Hello Steffi,
20 cm exterior walls made of block beam
We are especially puzzled here. Because both house providers offer the 20 cm laminated block beam and advertise, among other things, the excellent insulation properties:...
Personally, I would worry the least about that, since nowadays you are only allowed to build according to the Energy Saving Ordinance anyway, and the architect will give you the correct dimensions for your plan anyway.
First the family situation:
Two of us will live in the house. However, we regularly expect visits from our adult children and grandchildren. We also like to have day visitors from friends, relatives, and acquaintances. A small office is desired since both of us may be able to work from home.
If overnight guests are regularly part of the monthly routine, a guest room is justified. The question is what dimensions this guest room needs to have – usually, you can combine this room with your office stuff.
How old is the grandchild when the house is finished? Will they still be spending the night or much time with you then?
Will a three-person room be enough or might that lead to a planning mistake?

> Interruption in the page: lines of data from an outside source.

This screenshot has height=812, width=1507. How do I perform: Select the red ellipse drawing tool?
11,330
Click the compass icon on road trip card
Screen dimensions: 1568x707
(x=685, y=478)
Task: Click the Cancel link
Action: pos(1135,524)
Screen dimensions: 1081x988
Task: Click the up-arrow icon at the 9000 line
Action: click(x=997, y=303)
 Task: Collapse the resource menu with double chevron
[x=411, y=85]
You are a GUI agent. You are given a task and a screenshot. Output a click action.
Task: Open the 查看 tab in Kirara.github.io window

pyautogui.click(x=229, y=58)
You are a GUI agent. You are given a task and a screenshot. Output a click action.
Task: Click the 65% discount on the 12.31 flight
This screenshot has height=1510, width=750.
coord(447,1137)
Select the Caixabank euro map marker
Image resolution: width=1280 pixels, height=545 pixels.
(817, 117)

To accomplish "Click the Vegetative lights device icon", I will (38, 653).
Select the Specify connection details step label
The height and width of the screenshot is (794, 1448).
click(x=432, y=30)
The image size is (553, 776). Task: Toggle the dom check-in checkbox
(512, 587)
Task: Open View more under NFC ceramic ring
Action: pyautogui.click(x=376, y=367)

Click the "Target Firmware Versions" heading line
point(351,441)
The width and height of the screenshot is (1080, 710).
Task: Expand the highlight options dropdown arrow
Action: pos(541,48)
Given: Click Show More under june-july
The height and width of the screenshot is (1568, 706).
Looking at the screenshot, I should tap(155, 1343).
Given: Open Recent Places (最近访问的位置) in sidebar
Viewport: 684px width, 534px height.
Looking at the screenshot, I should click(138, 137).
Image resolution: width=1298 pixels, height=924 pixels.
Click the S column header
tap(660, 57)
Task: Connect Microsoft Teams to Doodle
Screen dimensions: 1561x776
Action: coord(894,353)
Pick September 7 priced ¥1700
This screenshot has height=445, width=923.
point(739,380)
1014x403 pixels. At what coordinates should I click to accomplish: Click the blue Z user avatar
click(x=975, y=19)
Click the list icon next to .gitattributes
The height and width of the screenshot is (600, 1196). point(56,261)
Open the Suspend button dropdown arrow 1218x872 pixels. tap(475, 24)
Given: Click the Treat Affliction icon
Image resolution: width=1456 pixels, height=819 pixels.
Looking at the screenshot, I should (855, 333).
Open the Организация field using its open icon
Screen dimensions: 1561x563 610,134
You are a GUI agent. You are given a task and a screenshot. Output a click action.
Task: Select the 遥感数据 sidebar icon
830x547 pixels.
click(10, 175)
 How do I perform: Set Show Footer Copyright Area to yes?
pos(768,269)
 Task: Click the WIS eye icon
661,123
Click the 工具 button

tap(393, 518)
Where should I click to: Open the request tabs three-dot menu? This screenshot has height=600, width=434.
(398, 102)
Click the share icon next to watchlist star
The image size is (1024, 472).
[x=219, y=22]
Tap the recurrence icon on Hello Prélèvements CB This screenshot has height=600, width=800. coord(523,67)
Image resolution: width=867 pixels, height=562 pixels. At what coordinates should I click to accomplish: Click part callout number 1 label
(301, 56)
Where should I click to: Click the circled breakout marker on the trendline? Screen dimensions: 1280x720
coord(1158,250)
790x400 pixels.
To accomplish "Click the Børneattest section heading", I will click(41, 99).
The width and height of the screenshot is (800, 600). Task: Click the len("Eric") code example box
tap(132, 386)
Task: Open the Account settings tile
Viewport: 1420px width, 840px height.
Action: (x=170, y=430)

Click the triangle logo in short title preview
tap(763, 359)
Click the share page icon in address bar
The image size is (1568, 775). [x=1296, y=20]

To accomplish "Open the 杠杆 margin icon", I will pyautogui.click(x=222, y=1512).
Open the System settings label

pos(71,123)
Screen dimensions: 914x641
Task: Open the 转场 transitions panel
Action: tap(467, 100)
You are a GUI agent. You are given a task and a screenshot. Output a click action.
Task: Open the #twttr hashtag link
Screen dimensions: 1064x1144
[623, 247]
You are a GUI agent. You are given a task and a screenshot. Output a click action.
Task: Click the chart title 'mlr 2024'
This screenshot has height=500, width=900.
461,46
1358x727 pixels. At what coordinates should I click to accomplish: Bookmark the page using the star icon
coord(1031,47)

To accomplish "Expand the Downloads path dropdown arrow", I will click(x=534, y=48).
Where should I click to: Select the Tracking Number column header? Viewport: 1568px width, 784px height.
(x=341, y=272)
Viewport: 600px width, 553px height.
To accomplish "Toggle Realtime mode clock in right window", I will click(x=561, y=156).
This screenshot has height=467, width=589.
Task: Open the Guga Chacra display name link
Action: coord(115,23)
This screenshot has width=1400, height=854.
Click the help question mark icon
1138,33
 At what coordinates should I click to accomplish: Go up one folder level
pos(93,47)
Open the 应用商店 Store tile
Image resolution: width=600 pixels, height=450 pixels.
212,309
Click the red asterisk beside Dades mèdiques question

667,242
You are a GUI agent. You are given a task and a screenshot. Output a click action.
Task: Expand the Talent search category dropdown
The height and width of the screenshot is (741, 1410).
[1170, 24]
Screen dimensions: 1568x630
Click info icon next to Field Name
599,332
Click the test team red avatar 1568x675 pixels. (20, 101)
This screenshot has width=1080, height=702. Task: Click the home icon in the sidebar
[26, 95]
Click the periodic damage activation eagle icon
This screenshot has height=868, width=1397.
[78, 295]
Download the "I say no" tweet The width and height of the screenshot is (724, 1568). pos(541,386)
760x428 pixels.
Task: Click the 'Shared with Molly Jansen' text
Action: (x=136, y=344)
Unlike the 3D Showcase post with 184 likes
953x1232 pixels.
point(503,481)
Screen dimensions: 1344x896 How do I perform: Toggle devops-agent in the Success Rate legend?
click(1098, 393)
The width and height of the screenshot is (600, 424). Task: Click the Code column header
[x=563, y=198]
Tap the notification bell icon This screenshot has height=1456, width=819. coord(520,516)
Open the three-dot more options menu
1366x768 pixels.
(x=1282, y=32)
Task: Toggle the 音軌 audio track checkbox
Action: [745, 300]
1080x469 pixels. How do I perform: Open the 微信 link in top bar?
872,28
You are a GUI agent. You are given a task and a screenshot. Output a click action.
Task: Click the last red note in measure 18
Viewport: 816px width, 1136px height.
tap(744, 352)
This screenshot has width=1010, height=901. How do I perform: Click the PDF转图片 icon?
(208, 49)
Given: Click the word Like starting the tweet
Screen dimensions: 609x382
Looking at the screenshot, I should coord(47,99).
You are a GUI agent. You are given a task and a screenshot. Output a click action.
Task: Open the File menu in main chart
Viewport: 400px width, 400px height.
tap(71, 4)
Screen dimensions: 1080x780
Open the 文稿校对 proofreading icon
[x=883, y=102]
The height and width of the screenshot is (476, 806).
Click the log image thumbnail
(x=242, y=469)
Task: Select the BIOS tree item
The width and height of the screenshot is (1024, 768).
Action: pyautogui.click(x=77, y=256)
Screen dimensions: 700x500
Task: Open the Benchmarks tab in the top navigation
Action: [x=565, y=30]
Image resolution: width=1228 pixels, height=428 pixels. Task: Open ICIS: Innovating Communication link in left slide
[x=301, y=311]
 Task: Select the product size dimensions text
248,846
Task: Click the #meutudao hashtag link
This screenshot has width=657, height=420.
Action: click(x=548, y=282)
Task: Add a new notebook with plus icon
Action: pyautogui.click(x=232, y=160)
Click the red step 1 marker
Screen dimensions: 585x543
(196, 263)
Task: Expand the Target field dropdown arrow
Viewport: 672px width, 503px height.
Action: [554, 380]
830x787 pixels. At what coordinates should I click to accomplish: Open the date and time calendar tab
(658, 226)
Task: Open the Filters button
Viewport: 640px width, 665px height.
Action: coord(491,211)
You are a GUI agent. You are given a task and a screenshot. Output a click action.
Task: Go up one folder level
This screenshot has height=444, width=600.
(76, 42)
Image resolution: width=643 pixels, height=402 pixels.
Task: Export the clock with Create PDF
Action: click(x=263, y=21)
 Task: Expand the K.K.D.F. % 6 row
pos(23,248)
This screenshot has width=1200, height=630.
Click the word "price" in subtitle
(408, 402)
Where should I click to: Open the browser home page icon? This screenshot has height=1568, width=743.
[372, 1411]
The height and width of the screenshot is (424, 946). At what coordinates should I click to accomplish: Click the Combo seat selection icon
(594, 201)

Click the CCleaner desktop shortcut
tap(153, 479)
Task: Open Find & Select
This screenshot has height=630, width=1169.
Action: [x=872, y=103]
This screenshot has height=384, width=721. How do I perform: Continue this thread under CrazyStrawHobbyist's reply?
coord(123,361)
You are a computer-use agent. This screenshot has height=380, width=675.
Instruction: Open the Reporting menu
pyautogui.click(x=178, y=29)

Why don’t you use the wasted attic by planning a guest room in the front and then the storage loft at the back → a few sqm less on the ground floor but a positive use of the attic. A narrow staircase suffices here, narrower than 80 cm.
Home office? For the employer? In the living room? Or a small office corner for private stuff: then a closet room is enough.
The bedroom:
We find this corner solution very successful. ... ... 10-20 cm more would admittedly be perfect..
Exactly too imperfect, this corner! You can also see it when you watch the video. The video sequence is almost a slap in the face – if you see it positively, it probably has to be classified under “being in love with one’s work.” Or also blindness from familiarity: of course one likes to justify their mistakes if there is no other way.
You enter the room, look at a wall (niche on the left) with disordered, messy utensils and stuff on the walls, have to hold slightly to the right, but then bump into the corner of the room and the closet.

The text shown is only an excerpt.